BEGIN Listed records
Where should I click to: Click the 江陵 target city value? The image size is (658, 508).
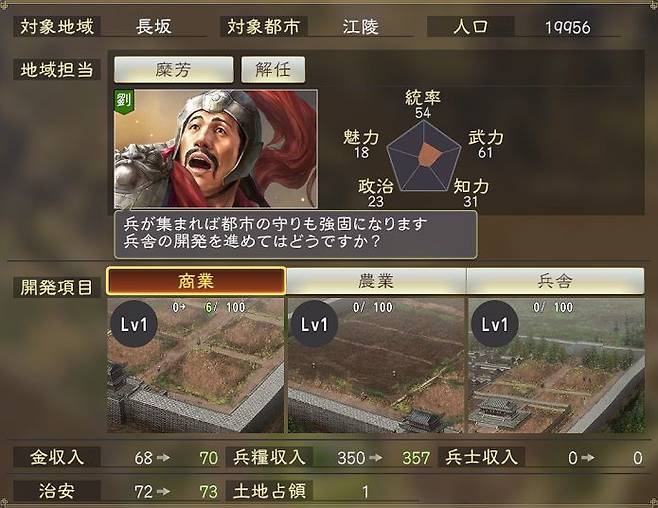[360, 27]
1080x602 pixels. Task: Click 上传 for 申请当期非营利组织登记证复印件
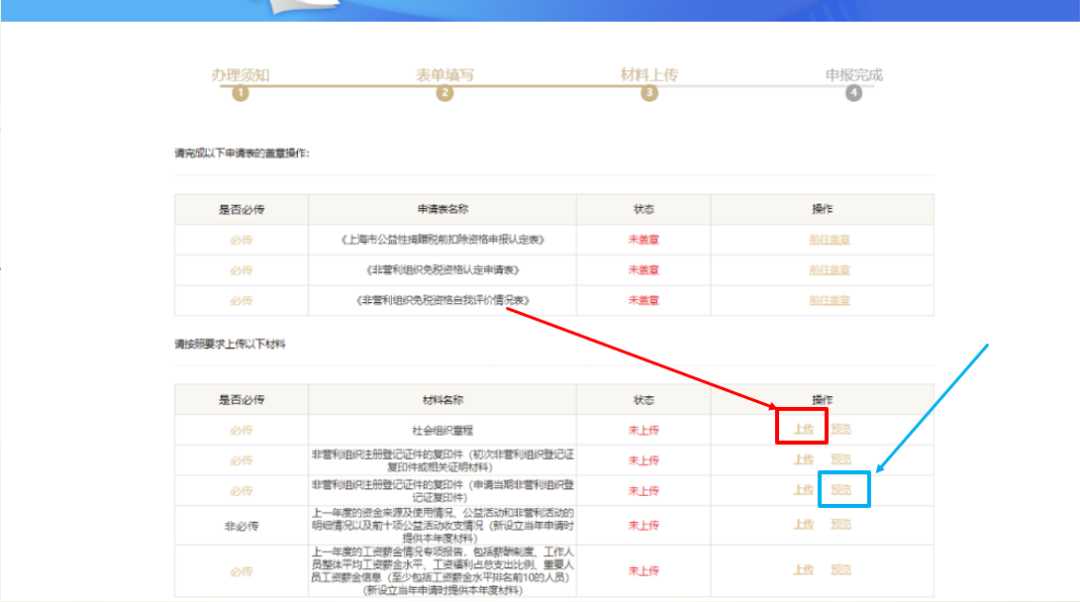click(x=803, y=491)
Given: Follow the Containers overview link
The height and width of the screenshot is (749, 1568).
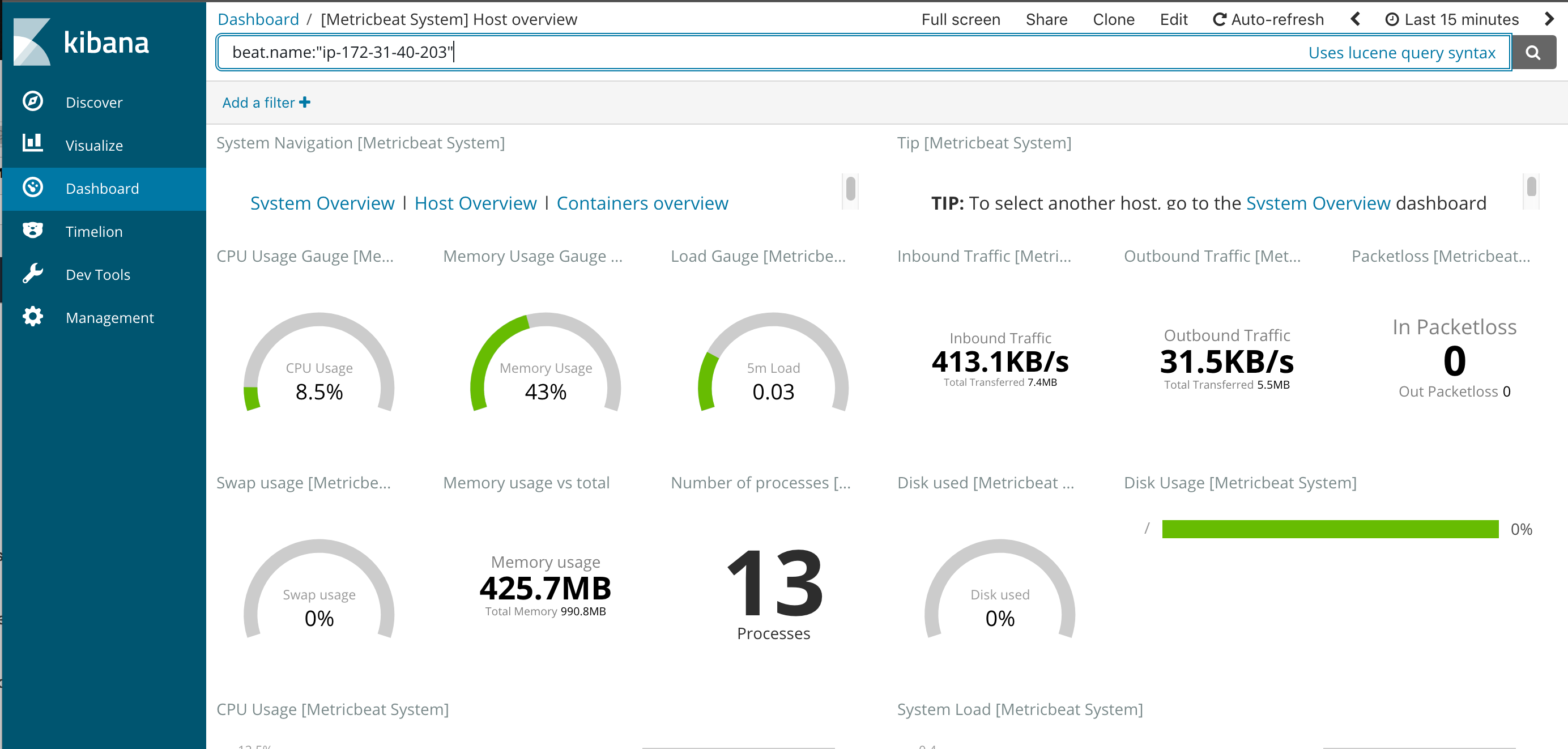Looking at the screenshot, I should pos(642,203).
END Listed records
# Exercise aim:
Render every line of text in the entries above as a JSON list of strings, one string per line, skipping blank lines. Leave the pictures out of the list.

# The answer:
[
  "Where should I click to: Click the 江陵 target city value? The image size is (658, 508).",
  "[360, 27]",
  "1080x602 pixels. Task: Click 上传 for 申请当期非营利组织登记证复印件",
  "click(x=803, y=491)",
  "Given: Follow the Containers overview link",
  "The height and width of the screenshot is (749, 1568).",
  "Looking at the screenshot, I should pos(642,203)."
]